SSE is one HTTP request, ships in Go's stdlib via net/http + http.Flusher, and has a documented client (EventSource) with built-in reconnect semantics. For two collaborators viewing 1–2 Documents at a time, the server holds 2–4 long-lived connections per process — well below any meaningful limit on the Pi. The transport is thin enough that swapping to WebSocket later, if push-from-client ever becomes load-bearing, is a localized change inside internal/realtime.

Decision — transport

SSE behind a process-local pub/sub hub, one connection per source_path per signed-in client. Hub publishes are advisory; REST endpoints remain the authoritative source of every record.

Decision — stream scope

Per-Document only for v1. The client opens an EventSource(/api/stream?source_path=X) on Document load and closes it on navigation. Activity on Documents the user is not currently viewing surfaces only when they next visit them. Session-wide / cross-Document streams remain parking-lot for a future sub-project.

Decision — REST is authoritative; events advise

Hub events carry IDs and previews; clients refetch the canonical row through the existing REST endpoints. Reconnect after a drop = "refetch the three relevant endpoints for the focused Document." No event replay, no Last-Event-ID, no per-subscriber ring buffer.

Design

Architecture overview

A new internal/realtime package holds the hub. The hub is in-process, in-memory, keyed by source_path. The HTTP layer adds two endpoints — one SSE stream, one tiny focus-update POST. Existing server-process mutation handlers call Hub.Publish after their SQLite write commits; the agent runner publishes after it observes rows committed by the wb-agent subprocess.

chrome.js (Daniel) chrome.js (Max) GET /api/stream SSE · source-scoped internal/realtime Hub · per source_path Topic / message handlers Discard / Incorporate (#4) Agent runner status subscribe Publish() EventSource per Document: · opened on /doc/X load · closed on navigation · auto-reconnects on drop SQLite (collab DB) authoritative state publish after commit
Hub is process-local. Clients subscribe per Document. Mutation handlers and the agent runner publish after their SQLite writes commit.

The internal/realtime package

One package, one type. Internal storage is map[string]map[*subscription]struct{} per source guarded by a sync.RWMutex (standard pattern; sync.Map is the wrong shape here — we iterate the set on every publish). Each subscription owns a buffered channel and per-session metadata.

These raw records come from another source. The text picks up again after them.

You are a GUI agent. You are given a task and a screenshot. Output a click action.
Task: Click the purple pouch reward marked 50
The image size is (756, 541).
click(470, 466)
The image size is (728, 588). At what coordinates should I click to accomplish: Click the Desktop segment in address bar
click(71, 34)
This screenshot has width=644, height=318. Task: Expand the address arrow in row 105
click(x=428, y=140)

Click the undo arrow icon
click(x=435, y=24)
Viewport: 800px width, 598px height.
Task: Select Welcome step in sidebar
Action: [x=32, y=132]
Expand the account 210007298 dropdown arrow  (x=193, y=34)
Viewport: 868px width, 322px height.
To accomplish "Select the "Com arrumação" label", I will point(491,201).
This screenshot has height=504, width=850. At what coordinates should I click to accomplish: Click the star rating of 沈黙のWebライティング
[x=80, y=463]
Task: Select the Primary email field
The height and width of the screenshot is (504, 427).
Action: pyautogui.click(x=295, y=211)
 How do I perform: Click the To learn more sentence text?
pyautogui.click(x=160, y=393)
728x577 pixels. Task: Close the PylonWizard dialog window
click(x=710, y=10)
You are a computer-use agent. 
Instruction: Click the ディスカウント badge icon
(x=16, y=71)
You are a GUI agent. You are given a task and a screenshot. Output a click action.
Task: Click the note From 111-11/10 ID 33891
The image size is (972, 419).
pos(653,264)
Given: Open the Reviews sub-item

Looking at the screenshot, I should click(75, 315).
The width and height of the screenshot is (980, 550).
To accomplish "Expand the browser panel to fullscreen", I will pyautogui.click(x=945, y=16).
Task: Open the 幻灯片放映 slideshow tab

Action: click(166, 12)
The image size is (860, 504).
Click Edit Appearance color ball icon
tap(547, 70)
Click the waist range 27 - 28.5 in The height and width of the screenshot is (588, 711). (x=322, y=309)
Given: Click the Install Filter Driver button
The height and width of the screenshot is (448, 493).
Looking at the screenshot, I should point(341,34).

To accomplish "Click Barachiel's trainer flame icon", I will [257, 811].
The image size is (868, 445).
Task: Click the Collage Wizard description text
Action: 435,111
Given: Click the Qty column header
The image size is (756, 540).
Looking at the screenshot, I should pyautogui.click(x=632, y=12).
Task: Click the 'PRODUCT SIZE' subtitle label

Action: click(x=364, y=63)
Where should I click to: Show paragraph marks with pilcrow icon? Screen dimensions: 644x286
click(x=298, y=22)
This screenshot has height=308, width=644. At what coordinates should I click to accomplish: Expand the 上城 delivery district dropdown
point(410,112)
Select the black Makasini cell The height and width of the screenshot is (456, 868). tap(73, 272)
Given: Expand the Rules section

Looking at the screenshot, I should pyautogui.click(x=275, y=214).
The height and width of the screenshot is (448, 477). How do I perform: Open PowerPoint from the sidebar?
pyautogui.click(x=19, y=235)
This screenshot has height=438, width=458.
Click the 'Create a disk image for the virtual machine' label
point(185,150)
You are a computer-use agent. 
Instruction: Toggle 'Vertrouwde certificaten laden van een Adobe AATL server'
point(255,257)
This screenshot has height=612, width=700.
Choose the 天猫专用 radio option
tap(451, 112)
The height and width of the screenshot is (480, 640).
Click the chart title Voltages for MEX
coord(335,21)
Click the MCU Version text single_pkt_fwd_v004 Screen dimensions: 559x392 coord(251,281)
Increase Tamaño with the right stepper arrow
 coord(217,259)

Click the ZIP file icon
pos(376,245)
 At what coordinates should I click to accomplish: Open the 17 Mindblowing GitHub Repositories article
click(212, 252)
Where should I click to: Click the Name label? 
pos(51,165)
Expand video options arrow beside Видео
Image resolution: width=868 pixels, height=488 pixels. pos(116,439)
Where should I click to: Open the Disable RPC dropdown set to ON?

go// internal/realtime/hub.go (sketch)

type Event struct {
    Type    string          // e.g. "topic.created"
    Payload any             // JSON-marshalable
}

type Principal struct {
    UserID      string
    DisplayName string
    SessionID   string
}

type Hub interface {
    // Subscribe allocates a Subscriber but does NOT yet register it for fanout.
    // The SSE handler writes the `subscribed` handshake frame, then calls
    // Activate. This guarantees `subscribed` is the first frame on the wire.
    Subscribe(sourcePath string, p Principal) (*Subscriber, error)
    Activate(s *Subscriber)
    Publish(sourcePath string, evt Event)
    Close()
}

type Subscriber interface {
    ID() string          // the subscriber_id
    Events() <-chan Event
    SetFocus(topicID string)
    Close()
}

Error vocabulary for Subscribe: ErrHubClosed only (returned when Hub.Close has been called — shutdown path). No per-source subscriber cap in v1; the auth allowlist (two users) is the de-facto cap. sourcePath is assumed pre-validated by the SSE handler; the hub does not re-validate.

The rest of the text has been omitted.